One can scarcely suppress a smile at the pantomime. I suppose it is inevitable, in a country determined to elevate mediocrity, that the loudest voice in the room becomes the arbiter of serious affairs. Imagine—tampering with the Federal Reserve as though it were a family trust fund to be pillaged on a whim, ignoring all prudence, all tradition, in pursuit of short-term gain. The prospect of a Fed board reconstituted to serve at the pleasure of the White House, populated by sycophants and hand-picked flatterers, must delight those who believe the world exists merely for their enrichment.

And yet, how droll that Trump and his supporters—so enamored with their notion of “greatness”—fail to see the splendid isolation of high finance from the grasping hands of government was designed not merely for aesthetics, but for the protection of future generations. The rabble may cheer for lower rates and easy prosperity, blind to the inflationary fire Trump is so desperate to set alight, but the wise know that such populist meddling always, in the end, leads to the bill coming due. It has ever been thus when people of inferior breeding and intellect attempt to play at statesmanship.

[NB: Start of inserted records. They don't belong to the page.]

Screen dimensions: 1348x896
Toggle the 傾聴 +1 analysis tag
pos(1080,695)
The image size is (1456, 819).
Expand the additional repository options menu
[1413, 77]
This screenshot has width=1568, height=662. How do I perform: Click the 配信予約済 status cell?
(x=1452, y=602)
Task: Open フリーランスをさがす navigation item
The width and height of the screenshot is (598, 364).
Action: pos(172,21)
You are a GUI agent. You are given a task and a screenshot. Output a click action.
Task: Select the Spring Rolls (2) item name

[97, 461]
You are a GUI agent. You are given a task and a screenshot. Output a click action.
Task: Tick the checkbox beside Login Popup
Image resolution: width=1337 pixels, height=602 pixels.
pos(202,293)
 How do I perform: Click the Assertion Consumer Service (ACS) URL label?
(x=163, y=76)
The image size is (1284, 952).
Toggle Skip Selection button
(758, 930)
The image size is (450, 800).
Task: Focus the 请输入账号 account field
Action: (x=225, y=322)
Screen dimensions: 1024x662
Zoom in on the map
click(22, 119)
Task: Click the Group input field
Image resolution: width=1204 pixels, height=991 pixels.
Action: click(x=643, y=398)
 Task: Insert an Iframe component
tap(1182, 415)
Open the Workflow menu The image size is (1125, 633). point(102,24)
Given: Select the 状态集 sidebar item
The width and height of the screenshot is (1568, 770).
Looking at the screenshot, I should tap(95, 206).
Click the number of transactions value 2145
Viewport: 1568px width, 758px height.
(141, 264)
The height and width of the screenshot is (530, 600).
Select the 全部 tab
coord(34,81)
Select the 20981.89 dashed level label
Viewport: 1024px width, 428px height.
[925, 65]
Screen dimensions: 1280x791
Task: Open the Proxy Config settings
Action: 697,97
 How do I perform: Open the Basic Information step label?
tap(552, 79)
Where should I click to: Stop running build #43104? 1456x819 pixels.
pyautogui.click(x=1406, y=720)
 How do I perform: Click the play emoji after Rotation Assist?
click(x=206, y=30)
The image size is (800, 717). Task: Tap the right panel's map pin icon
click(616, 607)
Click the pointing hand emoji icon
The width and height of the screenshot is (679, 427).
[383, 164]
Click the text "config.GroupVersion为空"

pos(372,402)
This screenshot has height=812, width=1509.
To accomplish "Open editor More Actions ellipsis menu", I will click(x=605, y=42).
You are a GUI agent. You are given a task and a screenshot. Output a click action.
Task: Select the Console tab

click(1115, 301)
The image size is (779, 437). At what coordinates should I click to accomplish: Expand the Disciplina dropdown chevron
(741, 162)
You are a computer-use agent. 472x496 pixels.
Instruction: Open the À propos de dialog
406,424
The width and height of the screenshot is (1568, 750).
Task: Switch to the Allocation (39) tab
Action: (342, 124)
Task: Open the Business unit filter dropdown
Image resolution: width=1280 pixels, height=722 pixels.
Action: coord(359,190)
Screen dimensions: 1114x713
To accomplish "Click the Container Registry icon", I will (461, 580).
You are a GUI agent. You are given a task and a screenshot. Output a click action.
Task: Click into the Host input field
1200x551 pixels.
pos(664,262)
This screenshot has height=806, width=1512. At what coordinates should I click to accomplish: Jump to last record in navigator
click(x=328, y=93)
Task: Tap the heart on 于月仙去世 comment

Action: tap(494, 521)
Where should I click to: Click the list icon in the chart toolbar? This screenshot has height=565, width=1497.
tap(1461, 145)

So let the parade continue. Let President Trump stuff the Fed with lackeys and bray about the urgency of profligate lending. It is ever the way of those with nothing to lose and everything to prove: to gamble the patrimony of the nation for the transient thrill of being in command. For my own part, I shall observe with the detachment befitting my station, well-insulated from the inevitable storms to come. One cannot help but pity those condemned to weather them—victims, as ever, of their own credulity and the unchecked ambition of their betters.